Introduction

To ensure data integrity, only one node is allowed to run a VM or any other cluster-service at a time. The use of power switches in the hardware configuration enables a node to power-cycle another node before restarting that node's HA services during a fail-over process. This prevents two nodes from simultaneously accessing the same data and corrupting it. Fence devices are used to guarantee data integrity under all failure conditions.

For a good easy introduction to HA fencing concepts device, see: http://www.clusterlabs.org/doc/crm_fencing.html and also http://docs.redhat.com/docs/en-US/Red_Hat_Enterprise_Linux/5/html/Configuration_Example_-_Fence_Devices/index.html

obviously read the most general and introductive parts of these docs, as they are referring to other HA software, not pve.

Configure nodes to boot immediately and always after power cycle

Check your bios settings and test if it works. Just unplug the power cord and test if the server boots up after reconnecting.

If you use integrated fence devices, you must configure ACPI (Advanced Configuration and Power Interface) to ensure immediate and complete fencing - here are the different options:

make sure that you did not installed acpid (remove with: aptitude remove acpid)
disable ACPI soft-off in the bios
disable via acpi=off to the kernel boot command line

In any case, you need to make sure that the node turns off immediately when fenced. If you have delays here, the HA resources cannot be moved.

Enable fencing on all nodes

In order to get fencing active, you also need to join each node to the fencing domain. Do the following on all your cluster nodes.

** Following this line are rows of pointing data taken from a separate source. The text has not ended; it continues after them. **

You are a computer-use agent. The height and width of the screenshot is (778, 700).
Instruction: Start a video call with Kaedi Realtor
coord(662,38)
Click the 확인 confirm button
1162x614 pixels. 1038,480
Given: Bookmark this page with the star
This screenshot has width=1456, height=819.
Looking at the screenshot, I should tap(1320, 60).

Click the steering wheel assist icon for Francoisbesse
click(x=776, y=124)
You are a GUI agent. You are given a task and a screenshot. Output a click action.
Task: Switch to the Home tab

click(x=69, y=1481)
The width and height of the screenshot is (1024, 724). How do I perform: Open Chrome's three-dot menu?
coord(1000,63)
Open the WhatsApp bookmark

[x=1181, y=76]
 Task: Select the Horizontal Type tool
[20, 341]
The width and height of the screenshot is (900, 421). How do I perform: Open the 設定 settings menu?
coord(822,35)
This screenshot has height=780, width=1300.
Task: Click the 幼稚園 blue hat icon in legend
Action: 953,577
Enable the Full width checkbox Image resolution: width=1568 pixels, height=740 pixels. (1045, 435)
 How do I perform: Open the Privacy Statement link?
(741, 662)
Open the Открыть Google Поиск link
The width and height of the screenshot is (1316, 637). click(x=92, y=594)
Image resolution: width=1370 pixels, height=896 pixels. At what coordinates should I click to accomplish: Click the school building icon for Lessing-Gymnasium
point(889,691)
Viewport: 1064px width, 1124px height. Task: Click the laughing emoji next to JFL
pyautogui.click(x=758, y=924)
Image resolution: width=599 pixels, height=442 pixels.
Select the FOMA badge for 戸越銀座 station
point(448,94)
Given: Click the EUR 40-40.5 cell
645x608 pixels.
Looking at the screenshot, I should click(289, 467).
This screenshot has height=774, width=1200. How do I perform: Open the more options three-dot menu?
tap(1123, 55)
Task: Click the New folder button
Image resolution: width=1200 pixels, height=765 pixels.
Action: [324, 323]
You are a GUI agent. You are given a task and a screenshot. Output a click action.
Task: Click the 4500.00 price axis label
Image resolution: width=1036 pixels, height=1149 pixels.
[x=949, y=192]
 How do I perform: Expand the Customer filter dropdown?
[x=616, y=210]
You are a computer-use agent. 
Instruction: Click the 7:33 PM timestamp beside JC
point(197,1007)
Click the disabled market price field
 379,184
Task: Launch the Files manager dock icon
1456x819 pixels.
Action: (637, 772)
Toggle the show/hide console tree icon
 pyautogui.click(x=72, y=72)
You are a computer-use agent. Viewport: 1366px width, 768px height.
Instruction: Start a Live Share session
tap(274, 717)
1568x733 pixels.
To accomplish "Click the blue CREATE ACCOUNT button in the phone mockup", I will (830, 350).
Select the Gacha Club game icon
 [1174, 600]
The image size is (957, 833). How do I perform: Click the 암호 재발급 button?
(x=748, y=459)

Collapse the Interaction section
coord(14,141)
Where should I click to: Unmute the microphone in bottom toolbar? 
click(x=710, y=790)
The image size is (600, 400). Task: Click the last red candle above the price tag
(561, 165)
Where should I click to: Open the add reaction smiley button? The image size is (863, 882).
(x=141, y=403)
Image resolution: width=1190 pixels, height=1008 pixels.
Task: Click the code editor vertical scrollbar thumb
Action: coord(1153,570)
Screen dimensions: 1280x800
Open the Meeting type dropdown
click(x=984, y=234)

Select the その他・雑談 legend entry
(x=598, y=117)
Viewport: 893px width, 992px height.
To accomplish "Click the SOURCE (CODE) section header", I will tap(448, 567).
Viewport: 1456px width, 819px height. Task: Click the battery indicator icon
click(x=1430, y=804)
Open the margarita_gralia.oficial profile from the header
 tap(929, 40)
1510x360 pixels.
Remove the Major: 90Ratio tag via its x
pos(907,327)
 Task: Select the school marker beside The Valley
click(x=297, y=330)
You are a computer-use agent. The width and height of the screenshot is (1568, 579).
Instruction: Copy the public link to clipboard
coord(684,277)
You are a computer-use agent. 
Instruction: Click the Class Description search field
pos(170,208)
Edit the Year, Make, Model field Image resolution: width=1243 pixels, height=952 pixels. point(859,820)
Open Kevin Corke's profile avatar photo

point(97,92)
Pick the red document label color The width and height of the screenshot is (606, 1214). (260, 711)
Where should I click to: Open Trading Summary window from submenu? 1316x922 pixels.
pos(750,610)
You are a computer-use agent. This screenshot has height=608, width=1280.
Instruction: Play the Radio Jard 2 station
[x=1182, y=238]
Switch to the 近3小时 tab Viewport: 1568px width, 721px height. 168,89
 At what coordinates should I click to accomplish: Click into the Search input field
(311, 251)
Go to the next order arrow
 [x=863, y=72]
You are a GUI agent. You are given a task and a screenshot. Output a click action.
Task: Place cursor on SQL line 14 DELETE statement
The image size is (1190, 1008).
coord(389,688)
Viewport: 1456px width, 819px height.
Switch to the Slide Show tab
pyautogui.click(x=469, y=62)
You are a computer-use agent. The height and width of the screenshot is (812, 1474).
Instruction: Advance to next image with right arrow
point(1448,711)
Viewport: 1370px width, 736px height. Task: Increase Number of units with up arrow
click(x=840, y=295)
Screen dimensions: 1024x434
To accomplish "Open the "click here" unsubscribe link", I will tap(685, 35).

Enable fencing in /etc/default/redhat-cluster-pve (Just uncomment the last line, see below):

nano /etc/default/redhat-cluster-pve

FENCE_JOIN="yes"

restart cman service:

/etc/init.d/cman restart

join the fence domain with:

fence_tool join

To check the status, just run (this example shows all 3 nodes already joined):

fence_tool ls

fence domain
member count  3
victim count  0
victim now    0
master nodeid 1
wait state    none
members       1 2 3

Note If the cluster goes out of sync, when you complete the join and restart cman service for all nodes, then you must also restart the service pve-cluster on all nodes:

service pve-cluster restart

General HowTo for editing the cluster.conf

First, create a copy of the current cluster.conf, make the needed changes, increase the config_version number, check the syntax and if everything is ready, activate the new config via GUI.

Here are the steps:

cp /etc/pve/cluster.conf /etc/pve/cluster.conf.new

nano /etc/pve/cluster.conf.new

If you edit this file via CLI, you need to increase ALWAYS the "config_version" number. This guarantees that the all nodes apply´s the new settings.

You should validate the config with the following command:

ccs_config_validate -v -f /etc/pve/cluster.conf.new

In order to apply this new config, you need to go to the web interface (Datacenter/HA). You can see the changes done and if the syntax is ok you can commit the changed via GUI to all nodes. By doing this, all nodes gets the info about the new config and apply them automatically.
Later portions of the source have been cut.